At least three full glasses a day. Nearly every evening at dinner, I left my milk sit next to my plate without even lifting the glass to my lips, hoping no one would notice and allow me to be excused from the table. (We were required to ask: "May I please be excused?") My frustrated mother who as a poor, Depression-era child that rarely had such treats and simply could not understand why I didn't chug-a-lug the nasty stuff down, would throw up her hands and yell, "No! You are not excused. Drink your damned milk or sit there at the table until you do!" Did that mean I was expected to grow old at our kitchen table? I envisioned my grandmother with her gray hair and funny-looking laced up black shoes sitting at the table with a glass of milk in front of her. How old was she? I wasn't sure but imagined about a hundred years old. Would I look like that someday? Ugh. Would I still be sitting at the table 100 years from now while my mother waited for me to finish a single glass of milk? I listened to the neighborhood kids laughing and hollering outdoors and stared down at the red and white linoleum squares of our kitchen floor to ponder how much fun I was missing.
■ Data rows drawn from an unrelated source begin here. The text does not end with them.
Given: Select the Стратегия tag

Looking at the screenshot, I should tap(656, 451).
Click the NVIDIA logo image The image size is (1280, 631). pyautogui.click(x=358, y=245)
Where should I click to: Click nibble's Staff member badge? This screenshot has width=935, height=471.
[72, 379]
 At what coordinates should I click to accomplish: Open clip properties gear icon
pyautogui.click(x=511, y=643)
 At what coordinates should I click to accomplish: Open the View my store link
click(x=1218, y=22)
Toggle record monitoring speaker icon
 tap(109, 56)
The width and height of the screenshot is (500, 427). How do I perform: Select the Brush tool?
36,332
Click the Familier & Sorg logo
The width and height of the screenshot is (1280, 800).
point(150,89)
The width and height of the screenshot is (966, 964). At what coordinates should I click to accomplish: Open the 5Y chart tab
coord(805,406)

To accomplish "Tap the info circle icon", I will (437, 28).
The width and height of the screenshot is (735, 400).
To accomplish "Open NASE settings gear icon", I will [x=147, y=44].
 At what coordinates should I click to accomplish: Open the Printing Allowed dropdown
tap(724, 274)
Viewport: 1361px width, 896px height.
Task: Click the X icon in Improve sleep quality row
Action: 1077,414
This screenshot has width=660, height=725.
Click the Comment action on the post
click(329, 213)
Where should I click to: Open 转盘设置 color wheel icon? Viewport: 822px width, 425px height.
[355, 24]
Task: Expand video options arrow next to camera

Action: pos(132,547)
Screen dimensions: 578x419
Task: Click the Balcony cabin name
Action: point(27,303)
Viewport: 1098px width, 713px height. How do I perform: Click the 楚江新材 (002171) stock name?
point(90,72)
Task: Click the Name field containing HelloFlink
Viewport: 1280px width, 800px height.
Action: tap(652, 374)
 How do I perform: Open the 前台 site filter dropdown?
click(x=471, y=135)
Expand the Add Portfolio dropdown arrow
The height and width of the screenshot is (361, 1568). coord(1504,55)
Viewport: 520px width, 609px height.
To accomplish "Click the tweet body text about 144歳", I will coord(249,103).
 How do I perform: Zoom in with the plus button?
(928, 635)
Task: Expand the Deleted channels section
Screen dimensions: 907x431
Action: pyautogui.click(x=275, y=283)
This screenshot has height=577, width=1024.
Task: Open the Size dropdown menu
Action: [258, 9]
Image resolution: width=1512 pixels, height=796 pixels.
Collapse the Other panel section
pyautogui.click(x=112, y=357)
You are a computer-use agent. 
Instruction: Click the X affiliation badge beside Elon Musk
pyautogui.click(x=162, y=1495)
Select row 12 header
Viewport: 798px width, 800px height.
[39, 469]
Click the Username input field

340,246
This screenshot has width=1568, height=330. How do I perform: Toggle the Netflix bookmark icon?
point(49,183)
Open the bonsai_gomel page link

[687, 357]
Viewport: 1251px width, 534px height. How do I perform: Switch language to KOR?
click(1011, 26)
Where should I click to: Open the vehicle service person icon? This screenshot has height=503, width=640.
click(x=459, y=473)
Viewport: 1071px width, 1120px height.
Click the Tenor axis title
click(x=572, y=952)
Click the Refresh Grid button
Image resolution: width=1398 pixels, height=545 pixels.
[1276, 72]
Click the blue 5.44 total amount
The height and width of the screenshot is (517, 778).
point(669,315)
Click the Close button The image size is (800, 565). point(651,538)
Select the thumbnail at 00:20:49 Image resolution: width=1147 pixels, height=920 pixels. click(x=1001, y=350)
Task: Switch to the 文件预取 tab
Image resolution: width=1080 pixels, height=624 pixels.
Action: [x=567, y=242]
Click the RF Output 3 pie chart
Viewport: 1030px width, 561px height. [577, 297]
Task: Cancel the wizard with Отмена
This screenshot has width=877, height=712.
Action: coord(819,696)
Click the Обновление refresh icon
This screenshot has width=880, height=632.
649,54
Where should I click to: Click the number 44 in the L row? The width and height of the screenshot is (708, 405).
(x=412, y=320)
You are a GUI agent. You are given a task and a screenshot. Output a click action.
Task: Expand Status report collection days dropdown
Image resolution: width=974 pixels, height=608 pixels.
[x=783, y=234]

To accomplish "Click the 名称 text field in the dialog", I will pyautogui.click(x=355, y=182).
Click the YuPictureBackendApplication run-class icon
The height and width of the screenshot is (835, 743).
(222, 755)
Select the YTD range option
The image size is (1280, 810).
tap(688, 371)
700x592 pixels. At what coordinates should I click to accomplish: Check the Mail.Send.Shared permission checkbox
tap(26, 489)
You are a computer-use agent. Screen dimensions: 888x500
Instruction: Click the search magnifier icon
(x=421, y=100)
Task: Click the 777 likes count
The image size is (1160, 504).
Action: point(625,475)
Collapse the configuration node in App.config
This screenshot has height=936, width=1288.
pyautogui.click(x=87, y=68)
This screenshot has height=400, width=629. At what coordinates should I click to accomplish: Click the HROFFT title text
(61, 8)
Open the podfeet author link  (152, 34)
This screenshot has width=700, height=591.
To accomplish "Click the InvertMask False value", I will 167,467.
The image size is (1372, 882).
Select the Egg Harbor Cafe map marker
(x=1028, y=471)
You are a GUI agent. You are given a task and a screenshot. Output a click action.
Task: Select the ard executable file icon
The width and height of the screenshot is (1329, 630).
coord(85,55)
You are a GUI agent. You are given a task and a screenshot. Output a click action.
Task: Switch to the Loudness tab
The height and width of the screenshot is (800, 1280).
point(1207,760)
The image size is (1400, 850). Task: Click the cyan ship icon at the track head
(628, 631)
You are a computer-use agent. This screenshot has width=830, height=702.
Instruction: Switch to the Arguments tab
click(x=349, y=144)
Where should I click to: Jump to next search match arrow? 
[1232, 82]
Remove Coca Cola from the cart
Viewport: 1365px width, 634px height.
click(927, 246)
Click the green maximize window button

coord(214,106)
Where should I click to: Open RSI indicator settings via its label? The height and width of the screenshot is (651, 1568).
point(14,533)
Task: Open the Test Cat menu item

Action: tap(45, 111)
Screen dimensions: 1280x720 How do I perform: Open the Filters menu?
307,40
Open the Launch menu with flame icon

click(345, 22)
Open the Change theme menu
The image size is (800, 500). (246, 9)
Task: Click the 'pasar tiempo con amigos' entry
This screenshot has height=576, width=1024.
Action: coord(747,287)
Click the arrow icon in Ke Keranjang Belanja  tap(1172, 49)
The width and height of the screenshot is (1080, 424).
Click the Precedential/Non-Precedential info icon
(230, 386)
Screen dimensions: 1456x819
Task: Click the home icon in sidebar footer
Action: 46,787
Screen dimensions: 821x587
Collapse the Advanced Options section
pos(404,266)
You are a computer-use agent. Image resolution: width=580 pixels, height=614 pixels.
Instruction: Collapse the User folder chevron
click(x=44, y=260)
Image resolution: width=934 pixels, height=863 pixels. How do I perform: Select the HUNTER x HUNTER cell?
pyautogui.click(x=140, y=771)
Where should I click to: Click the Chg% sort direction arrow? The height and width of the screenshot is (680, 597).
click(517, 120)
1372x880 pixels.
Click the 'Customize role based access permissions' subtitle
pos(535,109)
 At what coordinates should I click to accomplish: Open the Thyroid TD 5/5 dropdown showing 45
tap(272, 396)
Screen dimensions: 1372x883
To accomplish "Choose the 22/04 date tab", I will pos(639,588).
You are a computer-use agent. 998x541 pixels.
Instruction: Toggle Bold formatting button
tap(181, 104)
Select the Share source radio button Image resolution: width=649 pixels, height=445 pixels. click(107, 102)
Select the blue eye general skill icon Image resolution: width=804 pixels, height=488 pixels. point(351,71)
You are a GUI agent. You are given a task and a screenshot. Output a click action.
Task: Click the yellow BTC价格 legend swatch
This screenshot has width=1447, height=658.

Clearing my mind of thought, I grabbed the glass and drank the stuff as quickly as possible while trying not to projectile vomit it across the table. "Done!" I yelled and flew out the back door to join my friends.

Mom thought she was doing the right thing. She wanted her children to have all the things she did without and that especially included wholesome food. She understood nutrition by the way it was advertised. Wonder Bread "helps builds bodies in 12 ways." Consider those 12 possible ways: It is highly processed. It promotes obesity, heart disease, and diabetes. It contains preservatives. Consider the milk we drank in the 1950s: Milk builds bones and helps us grow! (Don't worry about the DDT in the milk.) Heck, no one knew much about DDT anyway. Yes, this post-WWII "magic" chemical was used to kill disease-carrying and crop-destroying pests, but alas, it benignly found its way into the little bodies of countless children. Until I reached the ripe-old age of sixteen, I was required to drink a glass of milk with my breakfast, lunch, and dinner every day. In the summer, my brother, sister, and I were allowed a glass of lemonade only after we had finished our glass of milk. Unfortunately, after drinking milk, its chalky after-taste lingered and the lemonade never tasted very good. To this day, I hate milk.


In 1956, the food groups were rather basic: meat, dairy, cereals and grains, fruits and vegetables. Popular dishes served at dinner were beef stroganoff, meatloaf, and Salisbury steak (a hamburger pounded into a thin, flat pancake with brown gravy and canned mushrooms poured over it). Green Jello infused with shredded carrots counted as a salad. Morning cereals often found on the table were Frosted Flakes, Sugar Pops, Rice Krispies. Ice cream, margarine, sour cream, and coffee cream counted in the dairy category. For lunch, a bologna sandwich with mustard on white Wonder Bread and a thermos of Campbell's soup. Fancy holiday dishes graced the dining room table: sweet potatoes covered in marshmallows; canned green beans baked with canned cream of mushroom soup with canned fried onions on top; and a relish tray - pickles, olives, and celery sticks that no one touched. Some of my mother's favorite delicacies were Dinty Moore canned stew, olive loaf (which is a liquified bologna smashed into a loaf embedded with green olives), and Hormel corned beef hash. I know, I know, but God bless her. Remember, this woman nearly starved as a kid. However, I look at the food choices I had as a kid and better understand why I was so skinny. Most of this stuff tasted like dog food and I truly didn't care to eat much.